§ **Text passage**
--- start ---

Finally, I'll move the last column and row to the beginning since this is the one for "S" and it's supposed to be first. I'll also display the result to confirm that it looks correct.

   ]grn=. _1|."1]_1|.grn   NB. "S" goes first.
5 2 _ 3 _ _ _ _
2 2 1 _ _ 8 _ _
2 _ 1 1 1 _ 4 _
_ _ 3 1 _ _ _ 5
_ _ _ _ 1 _ 5 2
_ _ _ _ _ 6 9 7
_ _ _ _ _ _ 0 _
_ _ _ _ _ _ _ 0

So, now that I have a simple 8x8 table of numbers representing the graph, it's a simple matter to traverse it.

Here's a simple J function, called "traverseGraph", to read this table, traverse the graph it represents, and return two results: the indexes (0-based origin) of the nodes visited, and the values of the points and edges in the order visited.

traverseGraph=: 3 : 0
   pts=. ,_-.~,ix{y [ nxt=. ix=. ,0
   while. 0~:#nxt=. ~.ix-.~;([:I._~:])&.><"1 nxt{y do.
        ix=. ix,nxt [ pts=. pts,_-.~,nxt{y
   end.
   ix;pts
)

We start by initializing three variables: the list of indexes "ix" (to zero, since we want to begin in the zeroth row of the table), a variable "nxt" to point to the next group of nodes (initially the same as the starting node), and the list of point values "pts" (starting as the 0th row of our input table, known internally as "y", with all the infinite values removed.)

In the "while." loop, we continue as long as there's more than zero "nxt" values resulting from pulling the current row out of the table and removing any nodes (in "ix") we've already visited. Inside the loop, we accumulate the next set of indexes onto the end of "nxt" and the point values onto "pts". At the end, we return the indexes and point values as our (two-element) result.

--- end ---

Collected data entries
--- start ---

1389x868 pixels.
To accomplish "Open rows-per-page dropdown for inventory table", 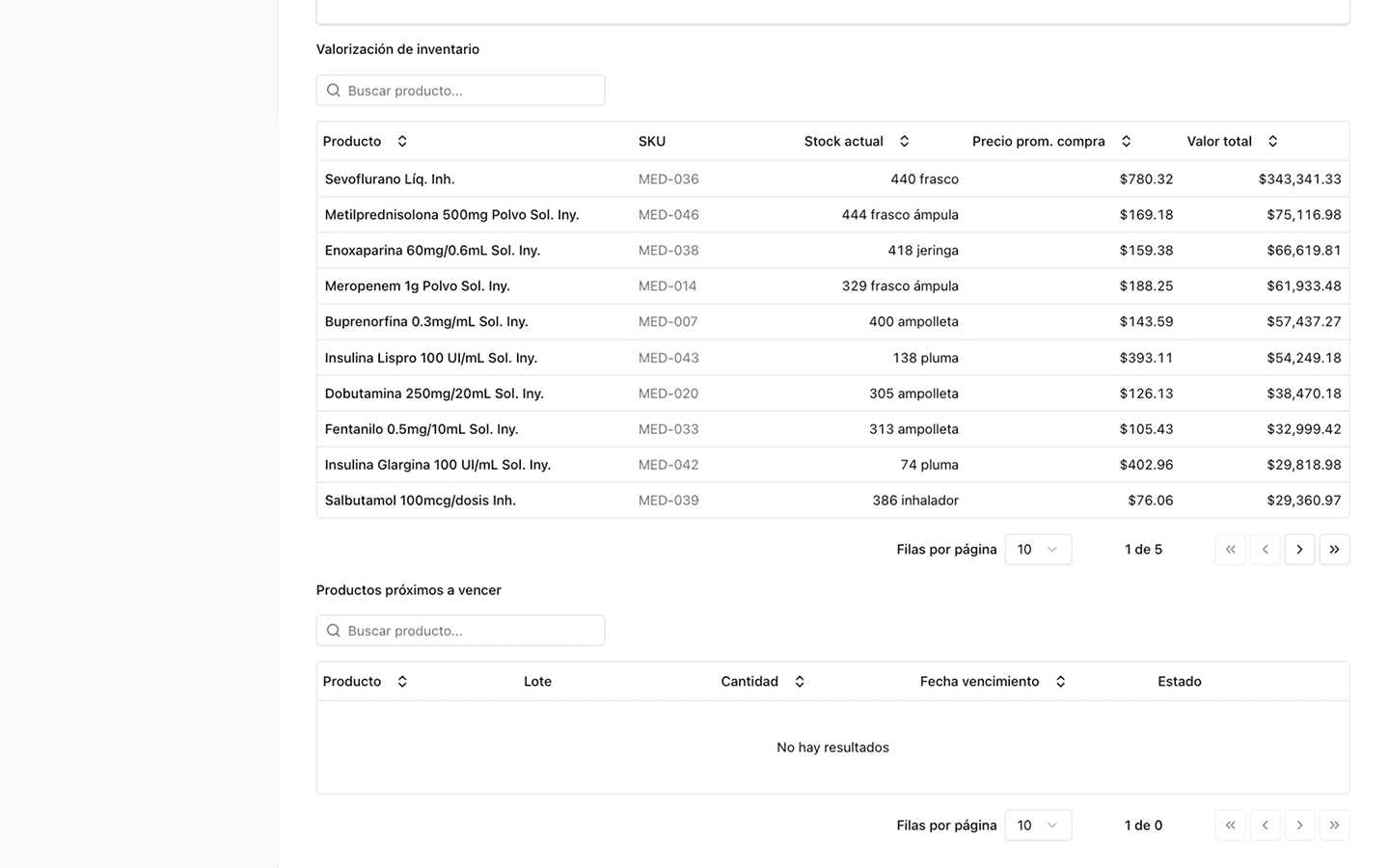I will (1038, 550).
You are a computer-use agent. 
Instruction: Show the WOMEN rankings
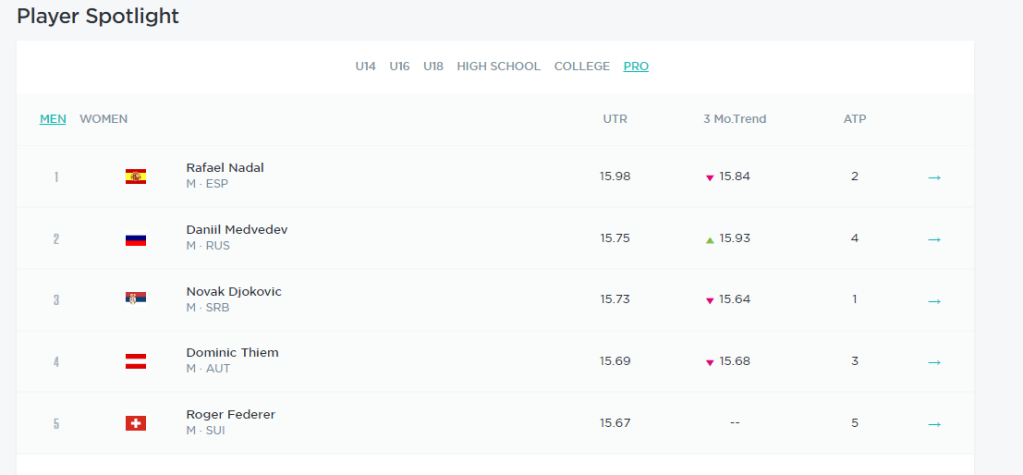point(103,119)
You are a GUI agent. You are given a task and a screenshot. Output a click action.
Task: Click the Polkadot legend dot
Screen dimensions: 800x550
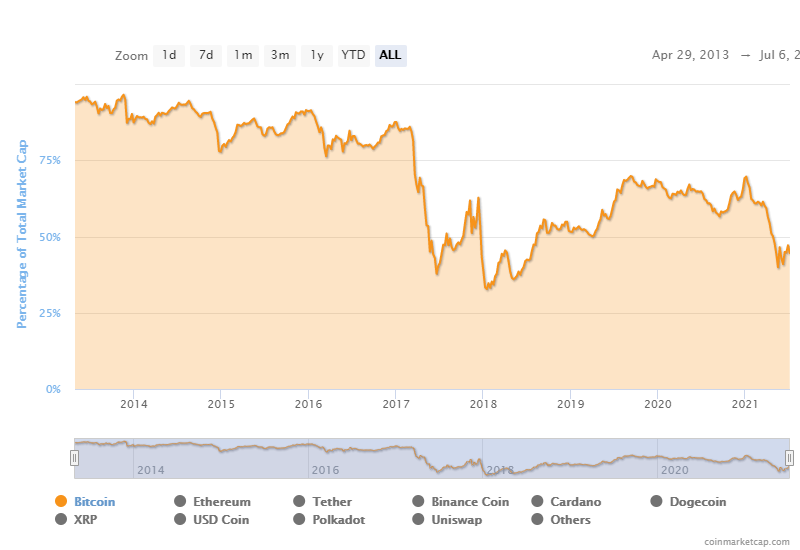click(x=300, y=520)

--- end ---

§ **What is asked**
1. Name the three variables that the J graph traversal text says are initialized at the start of the function.
2. Retype the rows starting at the line that contains "You are a computer-use agent." and ending at the last line of the rows, with both ends included. Leave the pictures out.
The text and the rows have nothing to do with each other.

§ **Full solutions**
1. ix, nxt, pts

2.
You are a computer-use agent. 
Instruction: Show the WOMEN rankings
point(103,119)
You are a GUI agent. You are given a task and a screenshot. Output a click action.
Task: Click the Polkadot legend dot
Screen dimensions: 800x550
click(x=300, y=520)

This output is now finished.